* [Exercise goal]
For the listing below, output exactly the lines from the line with "Sign in [button] (1605, 67)" up to and including the line with "[0] (137, 8)", and no other lines.
[Opening Recorded information section]
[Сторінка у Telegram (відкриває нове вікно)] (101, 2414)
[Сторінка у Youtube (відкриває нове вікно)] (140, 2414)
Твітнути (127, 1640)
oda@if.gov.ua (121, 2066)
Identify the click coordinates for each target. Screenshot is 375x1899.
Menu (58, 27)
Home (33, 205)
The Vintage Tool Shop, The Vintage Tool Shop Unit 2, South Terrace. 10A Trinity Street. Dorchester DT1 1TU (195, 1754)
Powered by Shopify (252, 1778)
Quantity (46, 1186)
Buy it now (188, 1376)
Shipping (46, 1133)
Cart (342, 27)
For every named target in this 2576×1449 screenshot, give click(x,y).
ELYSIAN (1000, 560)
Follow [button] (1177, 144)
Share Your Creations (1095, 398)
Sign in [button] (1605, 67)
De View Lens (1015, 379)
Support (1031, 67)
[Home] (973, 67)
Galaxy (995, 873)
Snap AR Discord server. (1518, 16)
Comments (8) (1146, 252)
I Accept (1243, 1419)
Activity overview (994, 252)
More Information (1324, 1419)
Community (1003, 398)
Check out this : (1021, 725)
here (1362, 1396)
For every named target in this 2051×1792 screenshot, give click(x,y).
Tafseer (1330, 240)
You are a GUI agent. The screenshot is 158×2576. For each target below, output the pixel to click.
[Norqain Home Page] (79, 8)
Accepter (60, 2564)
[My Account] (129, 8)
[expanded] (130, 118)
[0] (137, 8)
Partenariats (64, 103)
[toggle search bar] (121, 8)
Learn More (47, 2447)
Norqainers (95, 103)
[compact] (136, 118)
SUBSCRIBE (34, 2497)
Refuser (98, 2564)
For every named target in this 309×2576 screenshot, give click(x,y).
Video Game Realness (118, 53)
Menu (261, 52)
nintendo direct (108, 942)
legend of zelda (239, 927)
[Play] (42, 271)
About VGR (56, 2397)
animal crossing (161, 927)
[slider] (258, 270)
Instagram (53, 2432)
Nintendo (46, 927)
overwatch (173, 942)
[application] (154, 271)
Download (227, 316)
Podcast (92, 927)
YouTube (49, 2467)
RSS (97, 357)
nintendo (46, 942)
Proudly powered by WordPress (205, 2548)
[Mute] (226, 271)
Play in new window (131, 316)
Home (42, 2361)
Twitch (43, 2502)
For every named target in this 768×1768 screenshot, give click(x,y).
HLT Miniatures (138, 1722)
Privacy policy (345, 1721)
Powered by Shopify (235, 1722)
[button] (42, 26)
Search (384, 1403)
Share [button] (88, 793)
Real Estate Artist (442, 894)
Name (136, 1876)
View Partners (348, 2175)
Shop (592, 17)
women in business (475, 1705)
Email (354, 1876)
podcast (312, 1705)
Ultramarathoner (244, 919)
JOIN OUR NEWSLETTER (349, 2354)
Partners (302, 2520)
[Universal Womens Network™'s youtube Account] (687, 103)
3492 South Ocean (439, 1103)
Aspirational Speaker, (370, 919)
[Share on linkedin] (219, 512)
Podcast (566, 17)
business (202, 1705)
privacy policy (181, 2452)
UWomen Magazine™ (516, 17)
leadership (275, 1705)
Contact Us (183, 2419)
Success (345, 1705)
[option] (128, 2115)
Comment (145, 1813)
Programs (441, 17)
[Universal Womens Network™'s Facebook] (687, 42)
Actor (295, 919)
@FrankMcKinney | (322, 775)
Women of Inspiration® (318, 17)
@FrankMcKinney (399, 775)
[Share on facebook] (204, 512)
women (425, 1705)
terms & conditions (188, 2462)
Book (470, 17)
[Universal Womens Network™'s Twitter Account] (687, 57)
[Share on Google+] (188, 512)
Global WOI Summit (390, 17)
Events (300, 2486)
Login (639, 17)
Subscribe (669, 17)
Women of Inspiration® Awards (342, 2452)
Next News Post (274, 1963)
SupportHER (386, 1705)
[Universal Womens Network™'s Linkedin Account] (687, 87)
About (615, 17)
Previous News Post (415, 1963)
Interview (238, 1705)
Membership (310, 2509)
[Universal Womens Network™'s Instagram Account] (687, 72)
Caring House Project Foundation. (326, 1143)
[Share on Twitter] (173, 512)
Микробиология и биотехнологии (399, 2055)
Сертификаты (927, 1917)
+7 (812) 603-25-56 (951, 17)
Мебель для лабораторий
[Closing Recorded information section]
* [Task response]
Sign in [button] (1605, 67)
De View Lens (1015, 379)
Support (1031, 67)
[Home] (973, 67)
Galaxy (995, 873)
Snap AR Discord server. (1518, 16)
Comments (8) (1146, 252)
I Accept (1243, 1419)
Activity overview (994, 252)
More Information (1324, 1419)
Community (1003, 398)
Check out this : (1021, 725)
here (1362, 1396)
For every named target in this 2051×1792 screenshot, give click(x,y).
Tafseer (1330, 240)
You are a GUI agent. The screenshot is 158×2576. For each target below, output the pixel to click.
[Norqain Home Page] (79, 8)
Accepter (60, 2564)
[My Account] (129, 8)
[expanded] (130, 118)
[0] (137, 8)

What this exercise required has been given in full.